# How can I remove dog fur from the insides of my shoes?



## Wilson94 (Apr 28, 2014)

Long story short - I've been incredibly lazy when it comes to hoovering my flat (wooden floors) and all my socks always have tons of dog hair on them. (My dog is a staffy and seems to shed like there's no tomorrow) Hence, my shoes have collected a large amount of fur inside them. In fact, I wouldn't be surprised if there's some fleas breeding in there.

The fur is stuck to the insoles and the fabric of the sides of the shoe, and I can't think of an easy way to get it all out. Any ideas?

My new year's resolution is too hoover at least once every two days, so hopefully I can prevent this happening in the future, but I'm looking for a way to sort out the current shoes. Or are they too far gone?


----------



## Kathyy (Jun 15, 2008)

I do the same thing. Disgusting looking but still I walk around with socks.

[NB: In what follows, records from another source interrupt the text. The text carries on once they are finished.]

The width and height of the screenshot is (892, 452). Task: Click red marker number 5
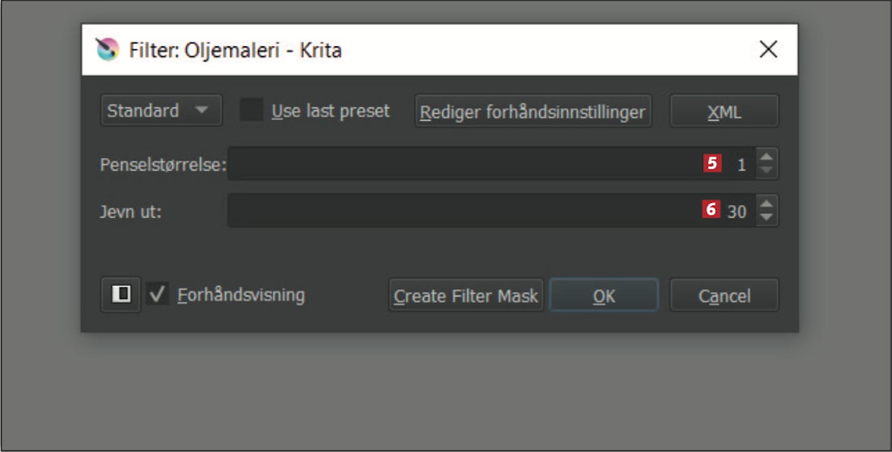[712, 163]
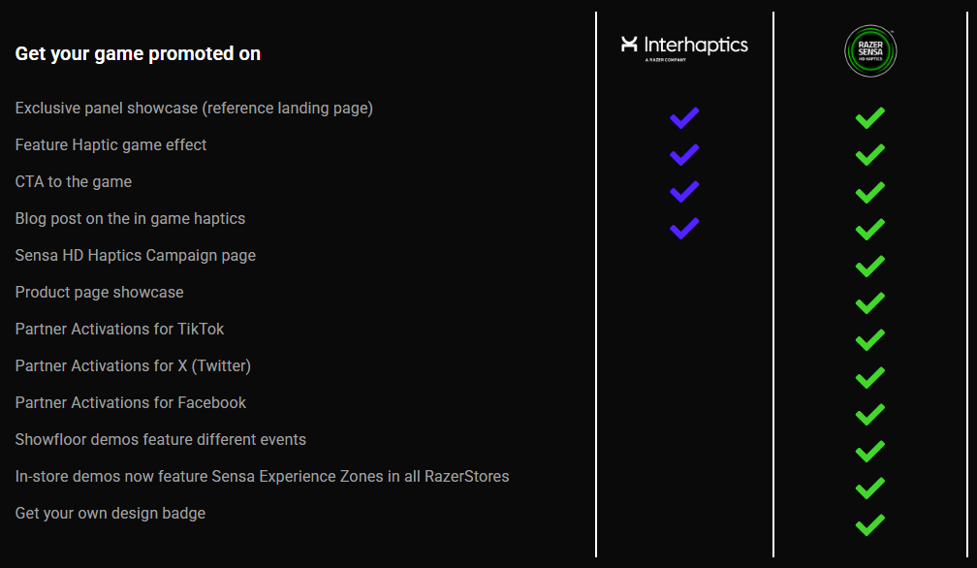977x568 pixels.
Task: Click the green checkmark for Showfloor demos row
Action: (870, 451)
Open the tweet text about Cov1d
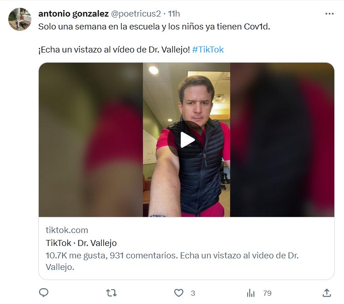This screenshot has height=304, width=344. 154,26
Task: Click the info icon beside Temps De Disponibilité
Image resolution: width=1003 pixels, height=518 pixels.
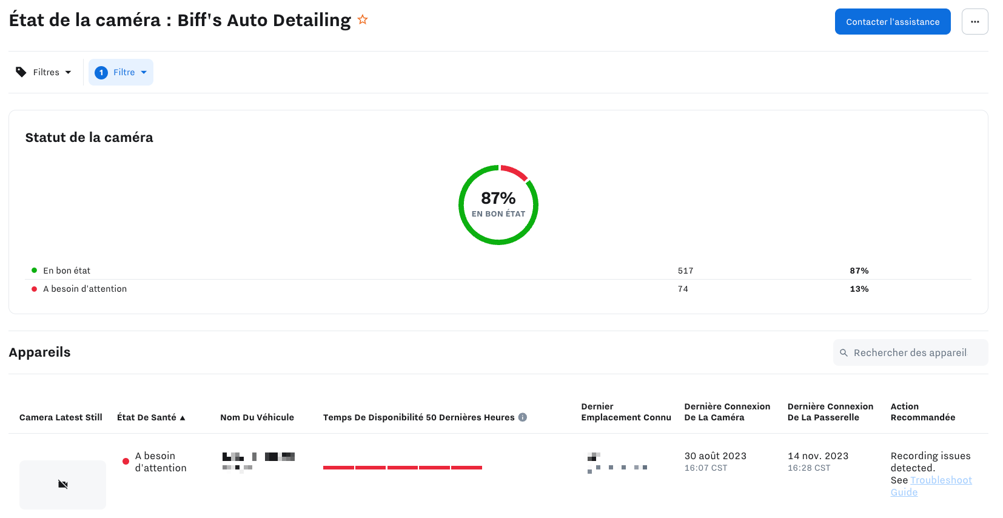Action: (523, 417)
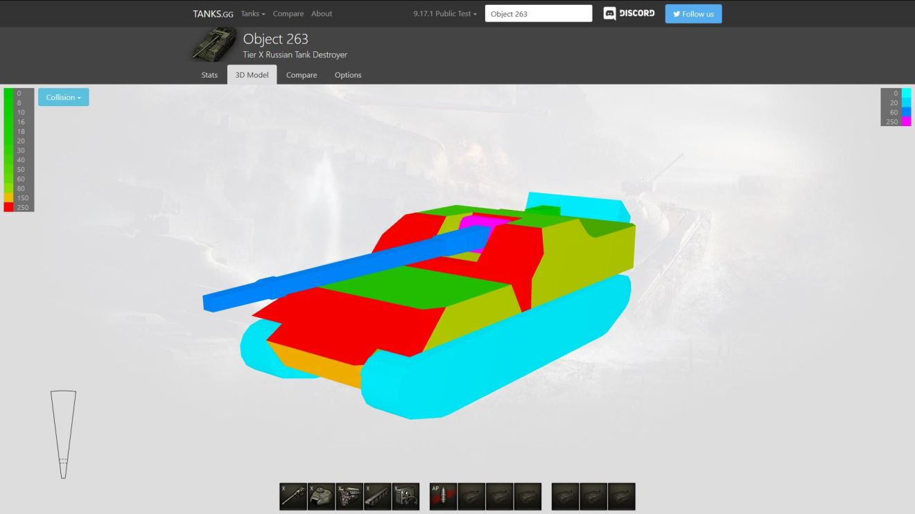
Task: Open the engine module slot
Action: click(349, 497)
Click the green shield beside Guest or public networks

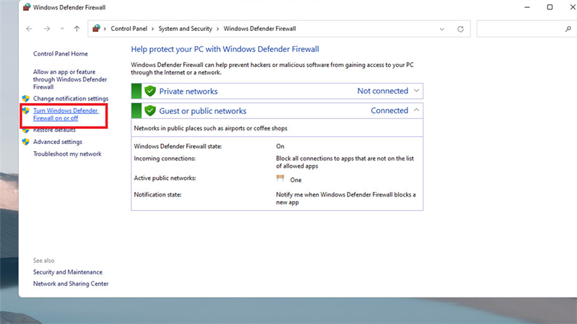click(x=150, y=111)
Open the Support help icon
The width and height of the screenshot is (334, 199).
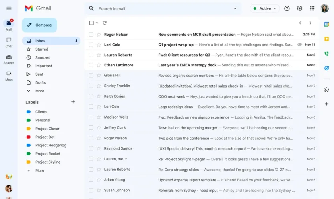[x=287, y=8]
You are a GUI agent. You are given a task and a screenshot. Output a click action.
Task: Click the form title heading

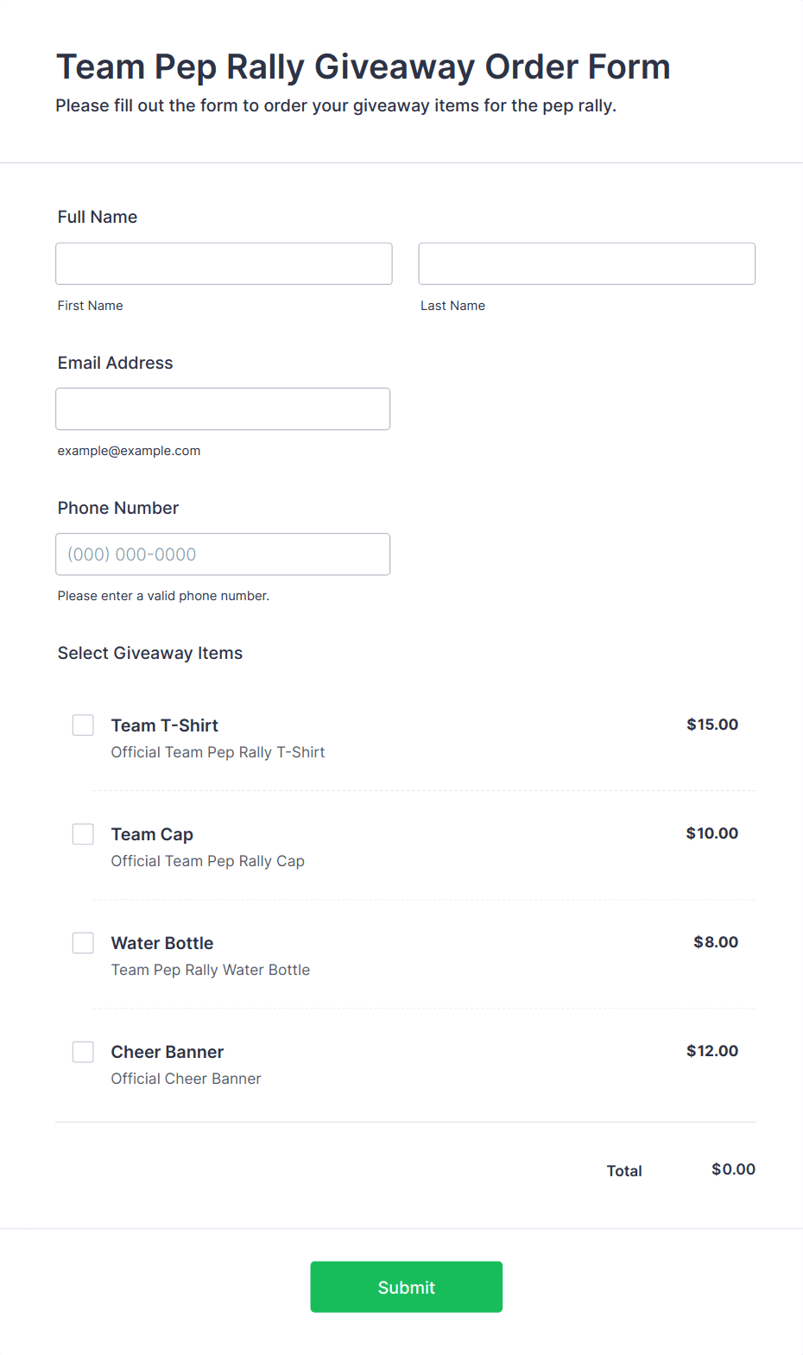(x=364, y=66)
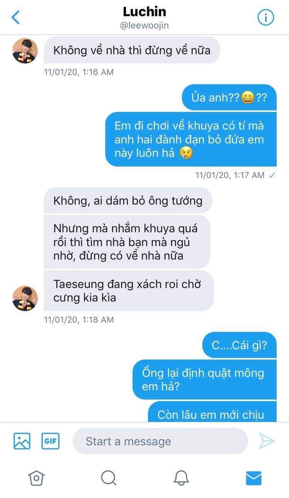Tap the avatar beside the Taeseung message
289x498 pixels.
[25, 298]
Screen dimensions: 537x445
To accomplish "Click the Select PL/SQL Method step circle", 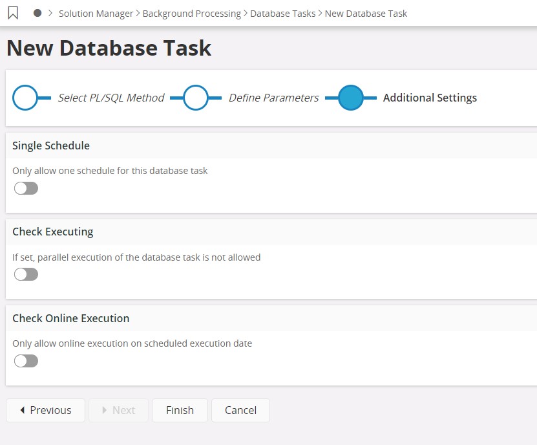I will point(25,98).
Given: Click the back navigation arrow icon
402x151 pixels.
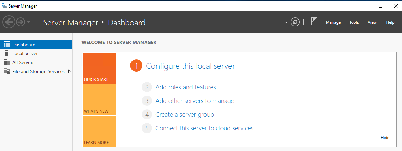Looking at the screenshot, I should [9, 22].
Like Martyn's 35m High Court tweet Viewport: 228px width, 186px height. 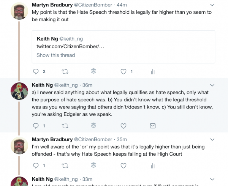click(123, 165)
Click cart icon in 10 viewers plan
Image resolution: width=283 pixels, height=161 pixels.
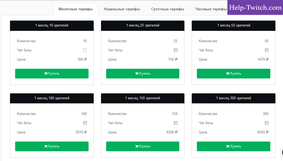click(x=46, y=74)
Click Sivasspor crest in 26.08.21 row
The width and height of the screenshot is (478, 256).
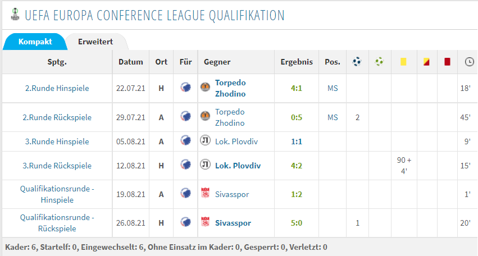pyautogui.click(x=206, y=222)
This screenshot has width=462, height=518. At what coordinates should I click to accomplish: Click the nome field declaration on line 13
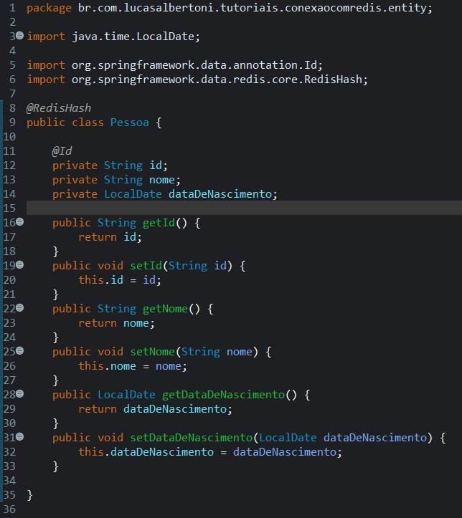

I never do but take out the insoles and brush them. A rubber glove like the ones doctors use will gather fur up nicely and use it to pick up the clumps gathered. I do this on the slipcovered sofa so I don't have to take off the slipcover all the time and it works wonders. Probably ought to try this on MY shoes as well......


----------



## hanksimon (Mar 18, 2009)

A similar method is to wrap your hand with duct tape or masking tape, sticky side out to use as a lint remover. Then, rub the inside of the show with your hand. You can also rub your socks with this. When the tape is less sticky, wrap more on.


----------